Preservare la memoria linguistica di un territorio significa custodirne l’anima. È da questa consapevolezza che nasce il progetto per la realizzazione di un vocabolario del dialetto parlato lungo le sponde del lago di Varese, un lavoro ambizioso e appassionato ispirato al modello del Centro di Dialettologia di Bellinzona.
L’idea prende forma grazie all’incontro tra Cesare Moia, voce e promotore del progetto “Orino – Paees dul dialèt”, e Alberto Palazzi, direttore della rivista culturale Menta e Rosmarino, da sempre attenta alla valorizzazione delle identità locali. Sarà proprio sulle pagine della rivista che il vocabolario verrà pubblicato a puntate, seguendo l’ordine alfabetico.
A trasformare l’idea in realtà sono stati Maurizio Danelli e Giorgio Sassi, due appassionati studiosi di linguistica locale che da anni raccolgono e analizzano parole, suoni e modi di dire delle comunità varesine. Il loro lavoro di ricerca, confronto e ascolto ha dato vita a un repertorio linguistico che restituisce la ricchezza e la varietà delle parlate attorno al lago.
Chi conosce queste terre sa bene che ogni campanile custodisce la propria sfumatura linguistica. “Ul dialètt el gh’ha la sò andàna, el riva fina ’l sûn du la campàna”, recita un vecchio proverbio: il dialetto, insomma, si estende fin dove si sentono suonare le campane. Una definizione poetica ma accurata, perché la parlata di Azzate non è la stessa di Oltrona o di Groppello. Le due varianti – la sponda sud rappresentata da Azzate e la sponda nord da Oltrona e Groppello – saranno entrambe presenti nel dizionario, offrendo un vero e proprio viaggio linguistico intorno al lago.

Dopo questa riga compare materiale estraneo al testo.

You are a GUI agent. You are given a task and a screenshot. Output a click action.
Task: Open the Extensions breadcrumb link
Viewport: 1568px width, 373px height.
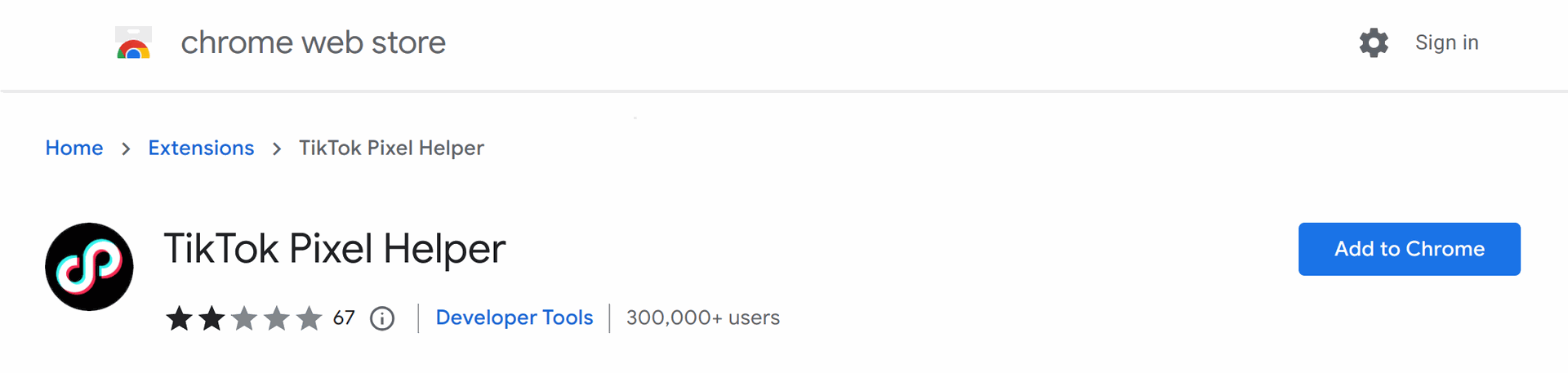(201, 148)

Il progetto non si limita a raccogliere parole: vuole anche salvare un patrimonio culturale in via d’estinzione. Molti termini appartenenti al mondo contadino e artigianale dei nostri nonni sono ormai quasi scomparsi. La modernità, con la scuola, la televisione e i media, ha reso il dialetto meno autonomo e più influenzato dall’italiano, impoverendo progressivamente la lingua parlata.

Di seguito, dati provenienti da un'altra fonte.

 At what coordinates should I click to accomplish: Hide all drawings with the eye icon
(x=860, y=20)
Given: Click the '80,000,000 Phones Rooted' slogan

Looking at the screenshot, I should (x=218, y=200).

Gli autori si propongono dunque di restituire dignità e memoria a queste parole “perdute”. Come spiegano Moia e Palazzi, l’intento non è nostalgico ma civico e culturale: conservare il dialetto significa difendere le radici di una comunità, un modo di pensare e di sentire che appartiene alla sua storia.
Troppo spesso il dialetto viene relegato a curiosità folcloristica o a linguaggio da commedia paesana. Ma la sua vera forza sta nella quotidianità, nella voce di chi lo parla con naturalezza.
«Il dialetto vero vive solo se lo si deposita sulla bocca della gente, in particolare dei propri figli … La scuola? No, la scuola lasciamola perdere. Insegni pure ai ragazzi l’italiano – e lo faccia bene, che già sarebbe un miracolo. Allora che fare? Bisognerebbe parlarlo. Continuare a parlarlo. Punto. Parlarlo ai figli, a tavola, per strada, con amore e senza vergogna. Farlo vivere sulle labbra della gente. Ma questo, purtroppo, non accade più. Quindi dobbiamo arrenderci, sia pure con un po’ di rabbia perché una lingua che muore è come una finestra che si chiude. Non ci resta allora che lasciarne documentazione per chi un giorno vorrà curiosare nel passato dei loro padri», spiegano da Menta e Rosmarino.